#### [Entries on finding words and elements]
****************

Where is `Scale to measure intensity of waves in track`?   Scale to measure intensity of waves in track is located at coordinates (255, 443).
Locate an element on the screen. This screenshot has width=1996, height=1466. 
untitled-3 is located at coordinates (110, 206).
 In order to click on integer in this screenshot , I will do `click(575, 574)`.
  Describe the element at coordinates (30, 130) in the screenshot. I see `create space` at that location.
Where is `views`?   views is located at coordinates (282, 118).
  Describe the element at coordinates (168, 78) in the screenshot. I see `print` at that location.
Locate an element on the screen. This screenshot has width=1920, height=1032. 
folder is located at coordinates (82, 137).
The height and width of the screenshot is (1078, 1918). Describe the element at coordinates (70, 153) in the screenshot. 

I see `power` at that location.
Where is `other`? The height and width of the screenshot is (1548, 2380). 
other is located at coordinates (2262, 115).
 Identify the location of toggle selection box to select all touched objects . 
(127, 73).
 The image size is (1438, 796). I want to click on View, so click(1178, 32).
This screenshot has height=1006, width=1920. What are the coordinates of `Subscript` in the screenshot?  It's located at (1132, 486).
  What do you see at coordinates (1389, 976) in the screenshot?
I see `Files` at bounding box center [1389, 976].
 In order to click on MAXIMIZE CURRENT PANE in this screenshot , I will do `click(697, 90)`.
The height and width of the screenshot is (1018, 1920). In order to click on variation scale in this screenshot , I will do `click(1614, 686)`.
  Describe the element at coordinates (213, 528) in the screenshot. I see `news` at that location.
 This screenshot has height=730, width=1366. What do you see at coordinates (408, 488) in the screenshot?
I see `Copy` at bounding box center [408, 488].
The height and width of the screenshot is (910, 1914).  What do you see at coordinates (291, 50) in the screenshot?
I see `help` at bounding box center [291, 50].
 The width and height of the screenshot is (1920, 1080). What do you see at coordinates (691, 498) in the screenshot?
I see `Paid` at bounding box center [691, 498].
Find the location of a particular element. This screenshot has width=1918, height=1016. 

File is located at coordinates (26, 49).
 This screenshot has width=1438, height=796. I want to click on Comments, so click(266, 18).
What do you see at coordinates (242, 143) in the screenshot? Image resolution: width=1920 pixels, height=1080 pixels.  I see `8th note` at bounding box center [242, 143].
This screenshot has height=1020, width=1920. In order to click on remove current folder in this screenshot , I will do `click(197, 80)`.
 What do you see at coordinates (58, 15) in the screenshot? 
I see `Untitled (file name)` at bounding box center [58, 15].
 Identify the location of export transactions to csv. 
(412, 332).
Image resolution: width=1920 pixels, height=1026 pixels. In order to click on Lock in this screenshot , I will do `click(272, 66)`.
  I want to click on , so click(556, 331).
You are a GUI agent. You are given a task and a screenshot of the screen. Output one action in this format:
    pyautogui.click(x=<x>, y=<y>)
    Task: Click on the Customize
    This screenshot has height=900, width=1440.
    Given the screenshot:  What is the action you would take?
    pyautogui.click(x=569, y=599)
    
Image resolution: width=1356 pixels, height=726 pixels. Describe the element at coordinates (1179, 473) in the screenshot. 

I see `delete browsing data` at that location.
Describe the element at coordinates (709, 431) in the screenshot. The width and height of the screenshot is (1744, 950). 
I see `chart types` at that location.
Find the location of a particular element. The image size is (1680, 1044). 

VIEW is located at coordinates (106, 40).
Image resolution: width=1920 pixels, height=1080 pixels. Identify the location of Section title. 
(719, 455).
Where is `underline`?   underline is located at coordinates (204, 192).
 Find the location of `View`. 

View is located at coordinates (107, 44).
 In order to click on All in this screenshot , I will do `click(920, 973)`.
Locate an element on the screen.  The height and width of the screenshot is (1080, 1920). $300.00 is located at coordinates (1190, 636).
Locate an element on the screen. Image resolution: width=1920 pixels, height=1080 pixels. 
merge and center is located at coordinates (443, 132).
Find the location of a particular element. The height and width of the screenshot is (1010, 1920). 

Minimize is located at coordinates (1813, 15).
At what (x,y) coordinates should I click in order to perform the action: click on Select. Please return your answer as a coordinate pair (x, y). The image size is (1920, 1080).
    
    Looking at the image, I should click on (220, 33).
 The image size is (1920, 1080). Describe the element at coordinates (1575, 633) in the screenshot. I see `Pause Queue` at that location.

****************

#### [Task to carry out]
Print the listing's lines from the one containing "This screenshot has height=1006, width=1920." through the one containing "In order to click on MAXIMIZE", including both of those lines.

#### [Written reply]
This screenshot has height=1006, width=1920. What are the coordinates of `Subscript` in the screenshot?  It's located at (1132, 486).
  What do you see at coordinates (1389, 976) in the screenshot?
I see `Files` at bounding box center [1389, 976].
 In order to click on MAXIMIZE CURRENT PANE in this screenshot , I will do `click(697, 90)`.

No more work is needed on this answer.